Lampedusa chiama, Salvini risponde: “Cambio l’agenda e arrivo da voi il 4 e il 5 agosto”

Dopo gli sbarchi delle ultime ore, il vicesindaco Attilio Lucia ha scritto a Matteo Salvini. Con il leader del Carroccio, sull'isola anche l'eurodeputata Tardino.

Migranti, sbarchi a Lampedusa - Foto di Ansa Foto
Migranti, sbarchi a Lampedusa – Foto di Ansa Foto

Continuano gli sbarchi dei migranti a Lampedusa. Un barcone di dieci metri con a bordo cinquantuno cittadini eritrei, etiopi, sudanesi ed egiziani, è approdato all’alba di questa mattina.

Ad intercettare l’imbarcazione, a circa un miglio della costa, è stata una motovedetta della Guardia di Finanza. Ieri, fino a notte fonda, sono stati registrati quindici sbarchi sull’isola, per un totale di 631 persone.

All’hotspot di contrada Imbriacola sono state superate le duemiladuecento presenze, nonostante i trasferimenti di circa duecento ospiti.

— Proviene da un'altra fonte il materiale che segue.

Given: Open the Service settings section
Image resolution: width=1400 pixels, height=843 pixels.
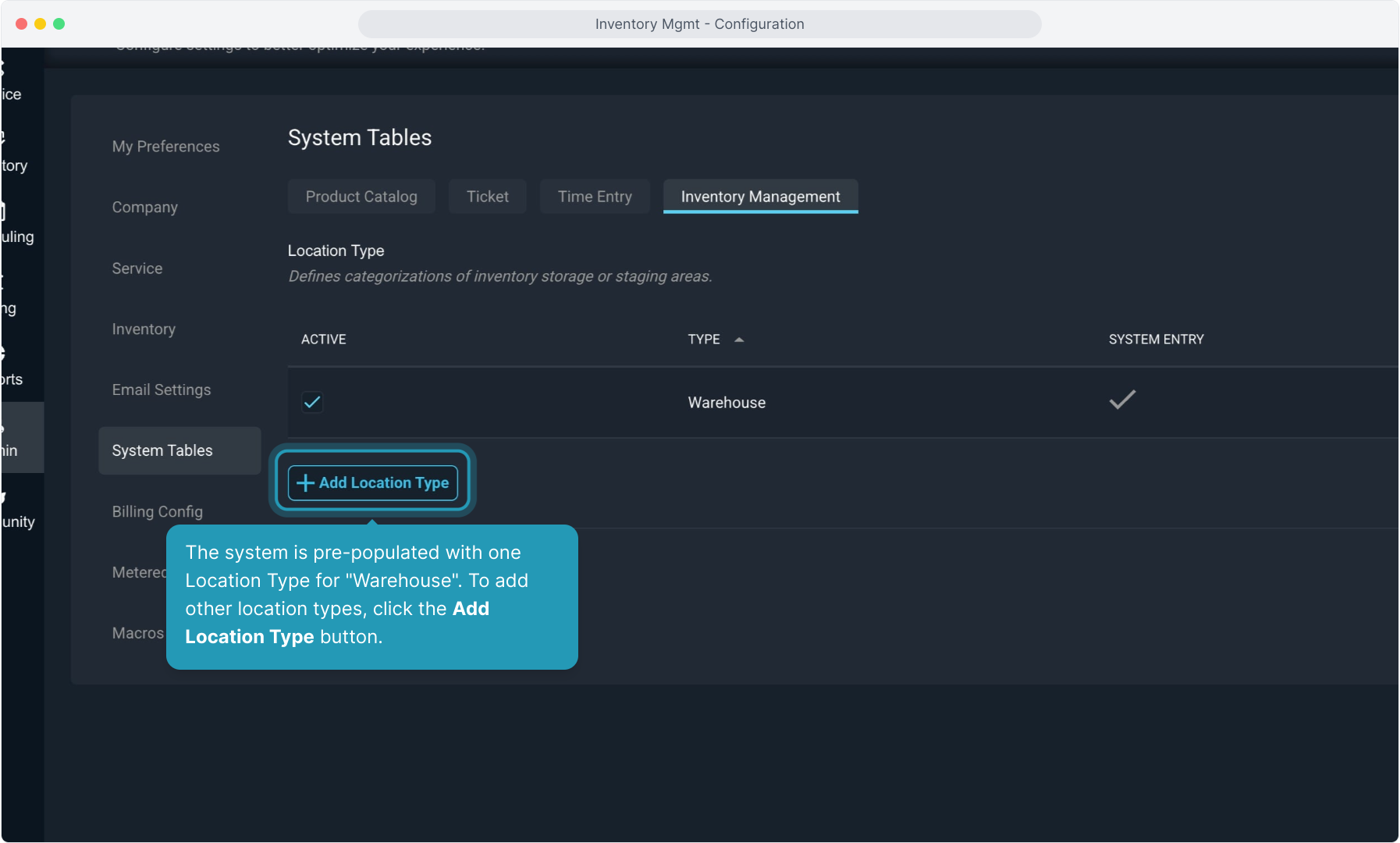Looking at the screenshot, I should pos(137,269).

Lampedusa, vicesindaco chiede aiuto a Salvini

Dopo gli sbarchi delle ultime ore, il vicesindaco Attilio Lucia ha scritto a Matteo Salvini. “Cambio l’agenda e arrivo da voi per portare soluzioni e idee che già avevamo messo in pratica con successo”, ha risposto il leader della Lega, che andrà sull’isola il 4 e il 5 agosto.

Con Salvini, anche Annalisa Tardino a Lampedusa

Insieme con il segretario del Carroccio ci sarà anche l’eurodeputata della Lega Annalisa Tardino. “Il 4 e il 5 agosto sarà con Matteo Salvini a Lampedusa, insieme al nostro vicesindaco Attilio Lucia: la situazione è allarmante, con arrivi ormai fuori controllo e hotspot pieno oltre i limiti dell’umanità. Saremo pronti a Lampedusa per ascoltare la popolazione e portare idee e soluzioni, che già avevamo messo in pratica con successo”. 

Tardino aggiunge, “dopo il fallimento del lavoro della Lamorgese sarà compito del prossimi ministro dell’Interno fermare questi arrivi ormai ingestibili, proprio come aveva fatto la Lega quando era al Viminale. Il tutto in sinergia con il nostro lavoro in Europa, dove da tre anni chiediamo di accogliere le nostre proposte per bloccare gli arrivi e creare centri d’identificazione dei migranti in Nord Africa, a gestione Ue”.